Neither control panel is what I would call modern by any standard, but Nvidia's is the less painful one. I suppose the simplicity of it makes it a bit more stable. It looks like it came from win98 times. CCC on the other hand is a blight on AMD cards. Technically it does have more features, but boy does it not like to work half the time. Not that the NCP doesn't manage that occasionally too, but at least the driver changes work more often than not.

I wonder if these Omega drivers are the last official drivers for the 290 series, and the next ones are for new gen. Hopefully we'll get to see some comparisons between AMD and Nvidia driver development between say 290X and 780 Ti from launch to this date. There's a lot of claims Nvidia has improved a lot especially with the DX11 CPU overhead, but I'd like to see it substantiated.


----------



## TrantaLocked

Quote:


> Originally Posted by *KyadCK*
> 
> To be honest, NCP looks like complete trash to me. At least CCC has something that could even remotely be considered a theme.

**INSTRUCTIONS:**
**a)** In the forum post about graphics control panels, why does the writer find Nvidia's panel less painful to use than CCC? Answer in one to three sentences.
**b)** Translate this sentence from the forum post about graphics control panels into Spanish: "I suppose the simplicity of it makes it a bit more stable."
**c)** Write what comes next in the forum thread about Nvidia and AMD graphics control panels, picking up from where it stops.

**DATA EXCERPT:**
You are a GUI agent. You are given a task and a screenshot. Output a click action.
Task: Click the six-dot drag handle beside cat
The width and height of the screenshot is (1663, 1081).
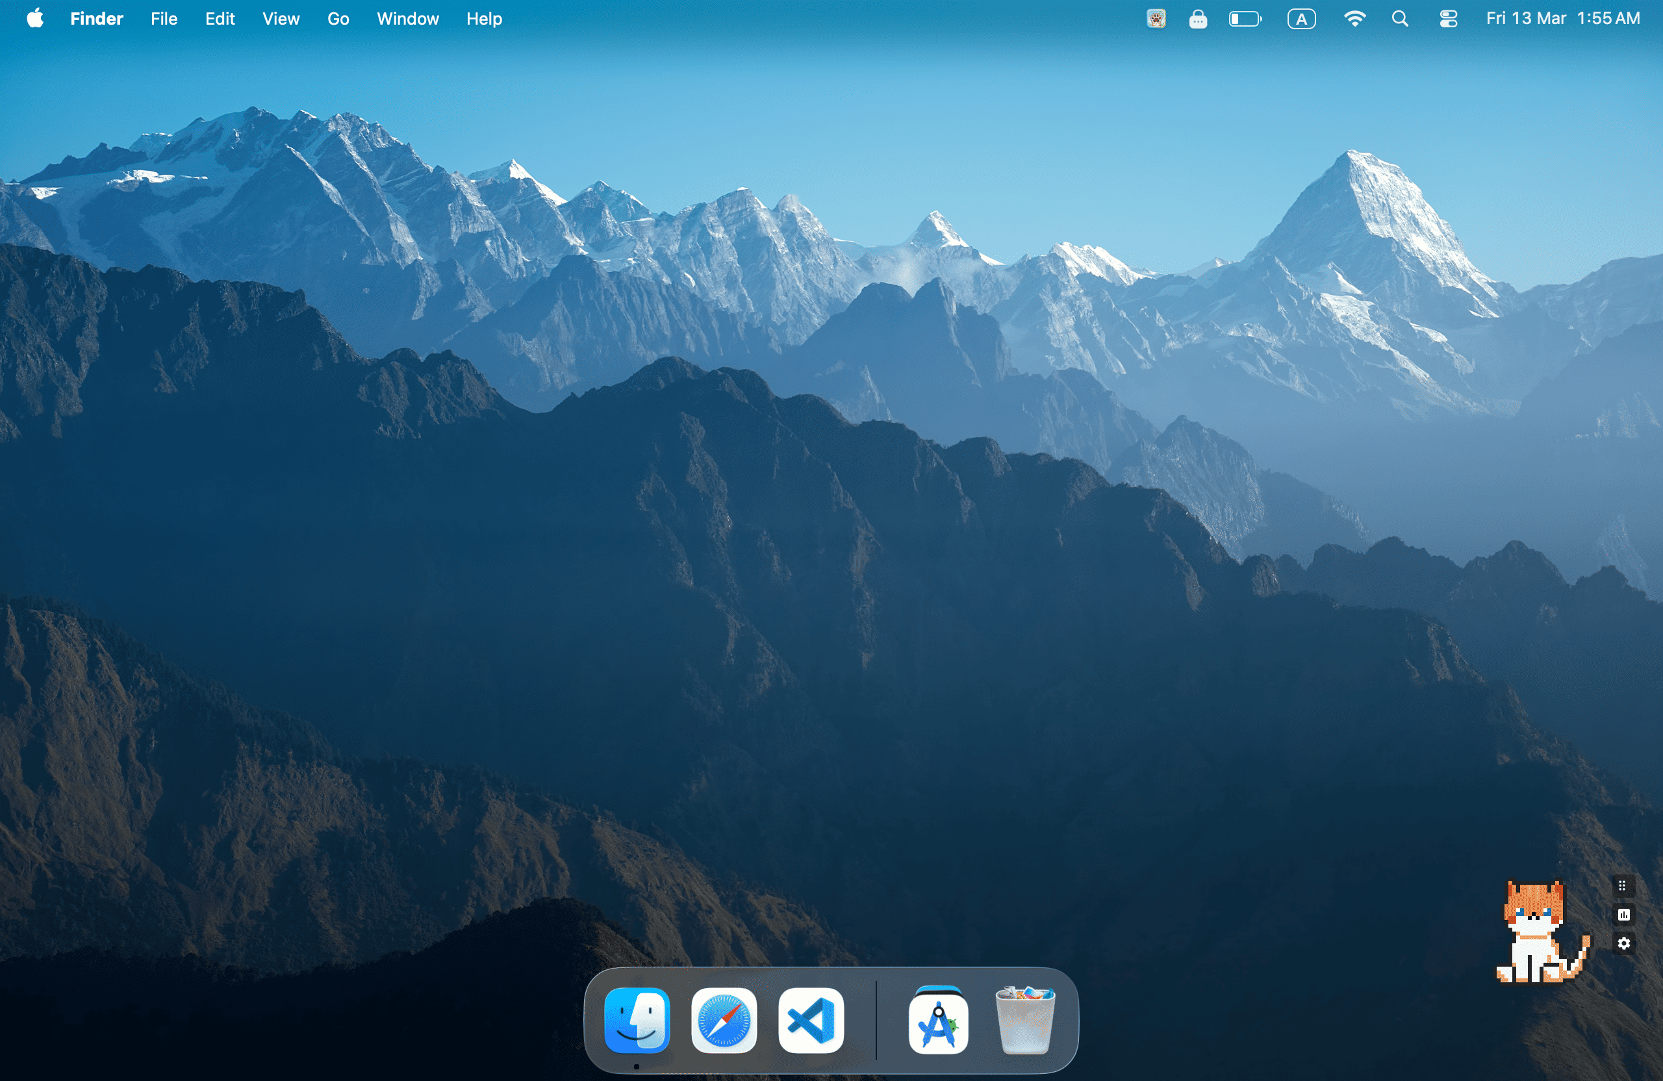(x=1622, y=885)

**RESPONSES IN ORDER:**
**a)** The writer guesses that its simplicity makes it a bit more stable. CCC has more features but often fails to work, and while Nvidia's panel sometimes has trouble too, its driver changes work more often than not.

**b)** Supongo que su simplicidad lo hace un poco más estable.

**c)**
> 
> 
> 
> Seriously look at it. It's just so bad. Zero effort whatsoever, you can feel the "we put no effort into this, look at the default Windows icons and menubar".
> 
> But that's a subjective preference. Considering no one should be spending more than a few hours a month in there (or CCC) at most, I think I can safely say it really doesn't matter what it looks like as long as you can find the few settings you might need to modify.
> 
> About time we get a DSR competitor, was wondering when they'd get around to it. Mantle video recording could not come soon enough. Also display outs from multiple GPUs, interesting...


At least Nvidia actually has useful options like pre-rendered frames (AMD triple buffering only works for OpenGL for some stupid ass reason).

Also, CCC is the slowest piece of crap on earth. It is literally the slowest application to open and operate on my computer and always has been for years. Whatever code they use for it is DISGUSTINGLY inefficient.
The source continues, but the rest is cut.